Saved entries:

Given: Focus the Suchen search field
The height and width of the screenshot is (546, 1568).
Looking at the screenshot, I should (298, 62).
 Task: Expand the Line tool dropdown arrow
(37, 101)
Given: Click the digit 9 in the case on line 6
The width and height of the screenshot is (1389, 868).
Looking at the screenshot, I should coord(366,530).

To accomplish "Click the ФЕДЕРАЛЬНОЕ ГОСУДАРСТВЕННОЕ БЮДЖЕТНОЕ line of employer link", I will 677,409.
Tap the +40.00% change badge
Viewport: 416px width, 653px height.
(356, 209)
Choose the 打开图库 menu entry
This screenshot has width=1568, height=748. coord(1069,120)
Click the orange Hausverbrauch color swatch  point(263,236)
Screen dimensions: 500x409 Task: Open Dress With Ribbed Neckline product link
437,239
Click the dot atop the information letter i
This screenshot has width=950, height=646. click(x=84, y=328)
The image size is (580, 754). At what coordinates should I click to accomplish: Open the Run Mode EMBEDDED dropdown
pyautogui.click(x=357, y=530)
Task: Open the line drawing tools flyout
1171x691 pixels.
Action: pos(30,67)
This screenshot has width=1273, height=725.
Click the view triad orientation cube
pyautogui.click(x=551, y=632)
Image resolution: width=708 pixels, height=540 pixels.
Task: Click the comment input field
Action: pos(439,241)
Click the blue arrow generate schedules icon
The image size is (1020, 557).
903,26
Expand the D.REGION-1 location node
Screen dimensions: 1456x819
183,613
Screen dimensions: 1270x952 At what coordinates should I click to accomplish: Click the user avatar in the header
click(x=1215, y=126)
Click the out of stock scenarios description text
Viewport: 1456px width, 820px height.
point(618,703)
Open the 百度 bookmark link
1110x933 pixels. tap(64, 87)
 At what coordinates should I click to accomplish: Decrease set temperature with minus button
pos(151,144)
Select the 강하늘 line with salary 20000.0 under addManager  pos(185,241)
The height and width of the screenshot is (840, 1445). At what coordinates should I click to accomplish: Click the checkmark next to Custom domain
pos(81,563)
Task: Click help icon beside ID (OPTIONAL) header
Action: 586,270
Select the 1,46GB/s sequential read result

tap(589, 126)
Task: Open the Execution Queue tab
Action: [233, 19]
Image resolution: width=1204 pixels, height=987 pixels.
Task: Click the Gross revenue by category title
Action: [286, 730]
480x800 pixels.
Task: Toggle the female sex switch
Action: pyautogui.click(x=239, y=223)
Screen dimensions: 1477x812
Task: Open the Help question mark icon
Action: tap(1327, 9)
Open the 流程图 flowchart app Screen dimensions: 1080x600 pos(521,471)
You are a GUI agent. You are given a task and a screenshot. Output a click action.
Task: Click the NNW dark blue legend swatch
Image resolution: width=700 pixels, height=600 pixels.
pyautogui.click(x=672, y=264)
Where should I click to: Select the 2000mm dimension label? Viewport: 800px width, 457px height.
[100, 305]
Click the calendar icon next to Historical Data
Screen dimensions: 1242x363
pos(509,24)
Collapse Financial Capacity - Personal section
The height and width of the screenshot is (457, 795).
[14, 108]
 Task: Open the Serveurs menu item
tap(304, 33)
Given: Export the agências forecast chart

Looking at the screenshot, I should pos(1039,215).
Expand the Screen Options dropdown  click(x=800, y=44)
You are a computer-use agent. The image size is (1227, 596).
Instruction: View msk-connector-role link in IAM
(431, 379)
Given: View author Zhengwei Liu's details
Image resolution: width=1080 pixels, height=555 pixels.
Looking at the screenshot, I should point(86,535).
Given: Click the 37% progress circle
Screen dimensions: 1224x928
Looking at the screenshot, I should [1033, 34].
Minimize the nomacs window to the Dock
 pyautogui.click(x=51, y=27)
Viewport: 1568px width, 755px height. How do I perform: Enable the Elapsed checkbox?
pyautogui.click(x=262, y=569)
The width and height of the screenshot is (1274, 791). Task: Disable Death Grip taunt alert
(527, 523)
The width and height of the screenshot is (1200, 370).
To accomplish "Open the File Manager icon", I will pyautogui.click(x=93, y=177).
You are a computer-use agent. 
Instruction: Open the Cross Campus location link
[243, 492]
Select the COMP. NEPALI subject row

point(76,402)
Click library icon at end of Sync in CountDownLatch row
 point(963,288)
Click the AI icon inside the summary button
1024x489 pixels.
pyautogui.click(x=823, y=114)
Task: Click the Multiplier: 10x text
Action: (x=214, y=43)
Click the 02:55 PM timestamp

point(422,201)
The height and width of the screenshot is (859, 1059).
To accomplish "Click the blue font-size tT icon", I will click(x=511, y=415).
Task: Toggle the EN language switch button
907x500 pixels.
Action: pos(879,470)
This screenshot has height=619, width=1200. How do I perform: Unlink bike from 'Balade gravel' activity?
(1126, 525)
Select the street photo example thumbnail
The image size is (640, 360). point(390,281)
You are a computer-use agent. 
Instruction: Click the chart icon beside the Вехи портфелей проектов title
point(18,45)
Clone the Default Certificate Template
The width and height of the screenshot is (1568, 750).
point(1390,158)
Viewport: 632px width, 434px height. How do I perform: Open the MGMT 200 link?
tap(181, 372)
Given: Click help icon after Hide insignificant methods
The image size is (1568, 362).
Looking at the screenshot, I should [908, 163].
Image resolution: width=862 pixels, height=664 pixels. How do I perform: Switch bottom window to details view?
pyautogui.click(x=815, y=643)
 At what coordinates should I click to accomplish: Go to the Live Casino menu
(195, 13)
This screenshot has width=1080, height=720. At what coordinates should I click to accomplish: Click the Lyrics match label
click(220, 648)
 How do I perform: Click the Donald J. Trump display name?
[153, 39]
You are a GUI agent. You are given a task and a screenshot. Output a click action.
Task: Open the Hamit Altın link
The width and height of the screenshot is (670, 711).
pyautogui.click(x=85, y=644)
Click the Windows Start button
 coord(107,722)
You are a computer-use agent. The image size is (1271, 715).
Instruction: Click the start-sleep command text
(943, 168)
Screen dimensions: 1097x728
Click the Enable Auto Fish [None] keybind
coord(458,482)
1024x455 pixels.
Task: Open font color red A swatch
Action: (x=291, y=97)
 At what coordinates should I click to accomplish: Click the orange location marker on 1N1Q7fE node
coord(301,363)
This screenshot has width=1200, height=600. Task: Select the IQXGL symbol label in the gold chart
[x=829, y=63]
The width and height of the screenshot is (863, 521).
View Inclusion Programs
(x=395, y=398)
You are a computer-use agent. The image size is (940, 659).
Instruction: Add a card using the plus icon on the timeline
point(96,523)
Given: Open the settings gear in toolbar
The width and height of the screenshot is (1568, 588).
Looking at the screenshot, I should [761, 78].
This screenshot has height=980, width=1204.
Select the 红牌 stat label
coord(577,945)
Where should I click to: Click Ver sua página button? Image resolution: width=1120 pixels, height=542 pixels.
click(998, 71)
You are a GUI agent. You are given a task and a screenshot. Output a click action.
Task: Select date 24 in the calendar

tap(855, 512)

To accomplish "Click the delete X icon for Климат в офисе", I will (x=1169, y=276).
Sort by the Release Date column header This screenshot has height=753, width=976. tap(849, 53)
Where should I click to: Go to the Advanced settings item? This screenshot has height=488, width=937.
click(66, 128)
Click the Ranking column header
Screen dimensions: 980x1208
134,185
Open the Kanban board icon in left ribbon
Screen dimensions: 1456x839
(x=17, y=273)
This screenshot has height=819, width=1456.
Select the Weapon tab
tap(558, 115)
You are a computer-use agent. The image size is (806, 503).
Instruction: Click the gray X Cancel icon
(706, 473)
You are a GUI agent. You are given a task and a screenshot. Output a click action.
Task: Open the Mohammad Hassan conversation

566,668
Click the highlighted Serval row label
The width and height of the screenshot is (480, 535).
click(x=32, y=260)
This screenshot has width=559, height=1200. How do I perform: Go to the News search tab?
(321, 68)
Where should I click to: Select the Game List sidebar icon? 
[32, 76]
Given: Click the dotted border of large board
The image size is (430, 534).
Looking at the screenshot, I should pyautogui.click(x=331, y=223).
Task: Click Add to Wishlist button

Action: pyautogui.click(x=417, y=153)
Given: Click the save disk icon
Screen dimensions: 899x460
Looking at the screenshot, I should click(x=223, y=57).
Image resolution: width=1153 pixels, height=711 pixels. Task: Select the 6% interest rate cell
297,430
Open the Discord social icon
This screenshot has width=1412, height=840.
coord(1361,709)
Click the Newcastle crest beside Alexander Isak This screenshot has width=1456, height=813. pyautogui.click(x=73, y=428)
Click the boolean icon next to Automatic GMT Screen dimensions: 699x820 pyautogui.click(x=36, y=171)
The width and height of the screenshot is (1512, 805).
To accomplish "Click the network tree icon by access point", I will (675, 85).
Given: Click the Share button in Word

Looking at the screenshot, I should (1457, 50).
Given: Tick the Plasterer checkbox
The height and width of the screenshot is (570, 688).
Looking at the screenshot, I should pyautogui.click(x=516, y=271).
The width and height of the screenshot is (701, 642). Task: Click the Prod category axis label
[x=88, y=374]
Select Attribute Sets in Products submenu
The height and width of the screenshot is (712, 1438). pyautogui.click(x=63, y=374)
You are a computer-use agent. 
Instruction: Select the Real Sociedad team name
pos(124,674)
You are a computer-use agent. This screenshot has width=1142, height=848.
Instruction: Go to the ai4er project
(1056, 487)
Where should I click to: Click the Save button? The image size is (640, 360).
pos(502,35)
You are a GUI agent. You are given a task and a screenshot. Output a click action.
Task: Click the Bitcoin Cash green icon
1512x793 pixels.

## Activity
Find the lines in the entries above where "computer" occurs, and copy each of them.

## Response area
You are a computer-use agent. The image size is (1227, 596).
You are a computer-use agent. 
You are a computer-use agent. 
You are a computer-use agent. The image size is (1271, 715).
You are a computer-use agent. The image size is (940, 659).
You are a computer-use agent. The image size is (806, 503).
You are a computer-use agent. 
You are a computer-use agent. This screenshot has width=1142, height=848.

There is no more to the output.